Dr. Adam Paer
- Born in New York City February 4th, 1965
- Grammar school in New York and San Diego, California
- Graduated from Escuela Juan Rafael Mora, San José, Costa Rica 1977
- High school – Colegio Los Angeles – Graduation 1982
- Medical school – University of Costa Rica 1984-1989
- Social service – Clínica de Monteverde and Hospital Escalante Pradilla San Isidro de El General 1990
- Residency in Obstetrics and Gynecology 1991 – 1994 Hospital México, San José, Costa Rica
- Post medical advisor U. S. Embassy San José, Costa Rica 1995-2000
- In private practice since 1994 in Clínica Bet-el Heredia, Hospital Clínica Bíblica, Hospital La Católica and Hospital CIMA San José
- General Gynecology
- Thin layer prep PAP smear
- Gynecological ultrasound
- High risk pregnancy
- 3D and 4D ultrasound including color Doppler
- Prenatal care
- Genetic amniocentesis
- Natural and traditional childbirth including waterbirth
- Gynecologic surgery
- Early detection of cervical cancer and precancerous lesions
Dr.

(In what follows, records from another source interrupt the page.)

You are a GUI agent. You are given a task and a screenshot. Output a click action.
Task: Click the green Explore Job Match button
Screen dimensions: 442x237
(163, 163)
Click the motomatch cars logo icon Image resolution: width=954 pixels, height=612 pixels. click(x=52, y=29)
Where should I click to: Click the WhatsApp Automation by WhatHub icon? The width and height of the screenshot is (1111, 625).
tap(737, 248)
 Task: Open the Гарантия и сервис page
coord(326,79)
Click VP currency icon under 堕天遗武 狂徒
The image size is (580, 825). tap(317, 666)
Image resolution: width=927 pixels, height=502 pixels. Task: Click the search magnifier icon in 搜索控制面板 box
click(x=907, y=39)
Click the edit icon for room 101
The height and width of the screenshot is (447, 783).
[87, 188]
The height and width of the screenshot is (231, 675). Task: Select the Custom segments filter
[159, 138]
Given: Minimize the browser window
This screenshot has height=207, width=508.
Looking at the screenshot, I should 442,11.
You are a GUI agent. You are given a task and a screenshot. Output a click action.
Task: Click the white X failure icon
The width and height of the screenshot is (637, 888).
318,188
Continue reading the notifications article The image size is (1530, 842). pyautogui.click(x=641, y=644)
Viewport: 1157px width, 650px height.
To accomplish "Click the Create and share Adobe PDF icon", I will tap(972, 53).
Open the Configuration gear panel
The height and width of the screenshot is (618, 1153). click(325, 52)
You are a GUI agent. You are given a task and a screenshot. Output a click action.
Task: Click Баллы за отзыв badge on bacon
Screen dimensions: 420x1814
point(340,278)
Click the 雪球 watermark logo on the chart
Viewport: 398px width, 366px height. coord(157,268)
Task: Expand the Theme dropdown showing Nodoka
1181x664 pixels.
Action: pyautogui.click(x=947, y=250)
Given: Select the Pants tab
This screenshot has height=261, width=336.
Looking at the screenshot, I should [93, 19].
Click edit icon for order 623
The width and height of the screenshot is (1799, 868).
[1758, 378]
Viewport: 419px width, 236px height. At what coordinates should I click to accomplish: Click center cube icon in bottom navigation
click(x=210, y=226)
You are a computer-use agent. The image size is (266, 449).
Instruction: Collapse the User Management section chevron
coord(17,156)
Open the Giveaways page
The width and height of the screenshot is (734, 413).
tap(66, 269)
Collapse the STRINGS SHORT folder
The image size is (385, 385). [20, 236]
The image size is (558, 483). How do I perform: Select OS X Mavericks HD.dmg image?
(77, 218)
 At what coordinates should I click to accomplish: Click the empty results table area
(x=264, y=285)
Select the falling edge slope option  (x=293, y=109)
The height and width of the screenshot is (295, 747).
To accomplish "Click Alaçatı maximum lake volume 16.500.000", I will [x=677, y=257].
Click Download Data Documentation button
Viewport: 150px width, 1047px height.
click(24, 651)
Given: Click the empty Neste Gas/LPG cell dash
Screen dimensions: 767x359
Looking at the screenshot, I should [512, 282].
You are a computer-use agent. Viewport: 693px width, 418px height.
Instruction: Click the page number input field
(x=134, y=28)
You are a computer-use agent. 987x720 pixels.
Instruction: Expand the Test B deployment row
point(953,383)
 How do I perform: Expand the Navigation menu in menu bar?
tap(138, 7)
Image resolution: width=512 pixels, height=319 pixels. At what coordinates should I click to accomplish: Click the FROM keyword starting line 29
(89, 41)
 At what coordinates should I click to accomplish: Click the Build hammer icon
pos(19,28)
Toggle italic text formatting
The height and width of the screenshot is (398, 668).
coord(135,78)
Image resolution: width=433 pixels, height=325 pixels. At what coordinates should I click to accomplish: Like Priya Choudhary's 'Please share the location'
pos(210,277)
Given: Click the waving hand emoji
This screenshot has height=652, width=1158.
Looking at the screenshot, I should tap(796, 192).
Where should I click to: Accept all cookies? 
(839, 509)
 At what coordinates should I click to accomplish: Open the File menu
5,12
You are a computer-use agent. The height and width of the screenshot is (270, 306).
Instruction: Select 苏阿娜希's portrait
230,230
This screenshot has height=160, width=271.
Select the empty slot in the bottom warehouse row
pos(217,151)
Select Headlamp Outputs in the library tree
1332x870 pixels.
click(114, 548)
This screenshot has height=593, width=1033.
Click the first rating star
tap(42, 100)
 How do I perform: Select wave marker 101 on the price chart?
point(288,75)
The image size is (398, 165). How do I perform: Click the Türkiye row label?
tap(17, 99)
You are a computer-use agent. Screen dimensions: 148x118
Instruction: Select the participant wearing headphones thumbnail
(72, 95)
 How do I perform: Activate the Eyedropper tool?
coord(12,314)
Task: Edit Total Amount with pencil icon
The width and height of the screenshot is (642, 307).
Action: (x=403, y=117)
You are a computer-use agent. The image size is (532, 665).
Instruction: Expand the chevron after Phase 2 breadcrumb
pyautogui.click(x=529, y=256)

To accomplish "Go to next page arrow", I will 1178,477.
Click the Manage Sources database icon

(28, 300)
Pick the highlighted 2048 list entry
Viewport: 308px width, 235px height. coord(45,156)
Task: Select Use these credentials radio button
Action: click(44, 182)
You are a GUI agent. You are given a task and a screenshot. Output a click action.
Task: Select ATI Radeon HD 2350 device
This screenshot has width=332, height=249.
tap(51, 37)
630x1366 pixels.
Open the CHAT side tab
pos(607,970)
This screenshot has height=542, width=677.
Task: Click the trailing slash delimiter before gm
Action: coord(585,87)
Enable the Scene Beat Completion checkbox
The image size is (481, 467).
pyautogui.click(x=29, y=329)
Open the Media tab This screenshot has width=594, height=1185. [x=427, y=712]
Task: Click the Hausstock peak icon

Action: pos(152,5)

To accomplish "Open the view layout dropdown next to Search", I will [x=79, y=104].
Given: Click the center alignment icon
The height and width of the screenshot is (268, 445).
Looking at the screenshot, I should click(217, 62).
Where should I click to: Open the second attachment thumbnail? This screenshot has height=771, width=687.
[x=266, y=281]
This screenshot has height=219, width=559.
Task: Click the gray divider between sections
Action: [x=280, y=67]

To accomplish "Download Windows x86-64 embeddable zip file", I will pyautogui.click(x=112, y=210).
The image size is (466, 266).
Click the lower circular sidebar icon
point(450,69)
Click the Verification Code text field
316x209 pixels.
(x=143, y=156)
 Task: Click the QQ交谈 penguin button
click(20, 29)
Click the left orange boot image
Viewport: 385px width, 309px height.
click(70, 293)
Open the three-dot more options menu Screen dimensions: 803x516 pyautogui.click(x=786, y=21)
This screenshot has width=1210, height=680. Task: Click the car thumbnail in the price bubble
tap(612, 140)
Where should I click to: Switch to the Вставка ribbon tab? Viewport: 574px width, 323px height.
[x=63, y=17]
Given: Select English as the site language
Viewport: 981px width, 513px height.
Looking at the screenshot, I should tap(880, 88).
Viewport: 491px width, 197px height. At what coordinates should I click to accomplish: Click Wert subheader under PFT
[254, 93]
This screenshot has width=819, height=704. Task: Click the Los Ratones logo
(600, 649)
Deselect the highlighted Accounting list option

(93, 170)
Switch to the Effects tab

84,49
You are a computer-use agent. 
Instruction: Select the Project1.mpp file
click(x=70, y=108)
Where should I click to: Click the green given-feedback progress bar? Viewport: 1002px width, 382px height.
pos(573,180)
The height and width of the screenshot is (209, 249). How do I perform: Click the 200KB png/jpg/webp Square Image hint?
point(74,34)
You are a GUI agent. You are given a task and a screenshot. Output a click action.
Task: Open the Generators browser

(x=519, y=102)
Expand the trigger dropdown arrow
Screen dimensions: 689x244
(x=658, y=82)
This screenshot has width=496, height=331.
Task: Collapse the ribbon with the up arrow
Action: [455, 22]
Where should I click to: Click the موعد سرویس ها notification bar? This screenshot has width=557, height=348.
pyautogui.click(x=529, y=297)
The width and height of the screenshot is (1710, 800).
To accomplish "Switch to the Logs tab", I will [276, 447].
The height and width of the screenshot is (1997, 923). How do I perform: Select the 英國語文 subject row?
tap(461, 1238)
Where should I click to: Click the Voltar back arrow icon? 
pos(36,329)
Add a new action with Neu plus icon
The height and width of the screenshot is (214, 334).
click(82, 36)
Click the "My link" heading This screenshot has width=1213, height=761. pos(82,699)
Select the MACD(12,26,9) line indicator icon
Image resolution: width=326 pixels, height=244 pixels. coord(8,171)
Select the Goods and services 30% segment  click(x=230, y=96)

Adam Paer is the pioneer of waterbirth in Costa rica. The practice of waterbirth began in Hospital Clínica Bíblica in the year 1998. Dr. Paer became interested in this form of delivery due to the fact that most of the deliveries in Costa Rica were done in the conventional lithotomy position, with many interventions. After coming into contact with several midwives who brought to mind different logical ways of attending childbirth, Dr. Paer began attending deliveries where a more homelike atmosphere was created.
Currently, Dr. Paer attends most deliveries in the main private hospitals in Costa Rica, but the practice of waterbirth is done in Hospital La Católica (www.hospitallacatolica.com). This hospital allows the patient to be admitted into a normal room where the patient can choose who she wishes to accompany her during her labor and delivery. She can have freedom of movement, low lights, soft music, eat fruits or drink fluids and have no medical interventions unless they are really necessary.
The fetal heart rate is monitored intermittently and Dr. Paer has an Aqua Doppler for listening to the fetal heart while the patient is in the birthing pool. For waterbirth, a portable pool is se up in the room and towards the end of labor the patient is encouraged to get in the pool for 1 ½ to 2 hours. If she wishes to have the baby in the pool that is perfectly feasible and if she wishes to get out, there is a birthing stool that she can squat on to give the benefit of gravity to the birthing process. Dr. Paer also encourages early maternal infant bonding and skin to skin contact, so as soon as the baby is born he puts the baby on the mothers chest and waits for the cord to stop pulsating and also encourages the husband or partner to cut the cord if he wants to.
The pediatrician then takes care of the baby and the patient is recommended to leave the pool for estimation of blood loss, extraction of the placenta and to check for and repair any vaginal tears.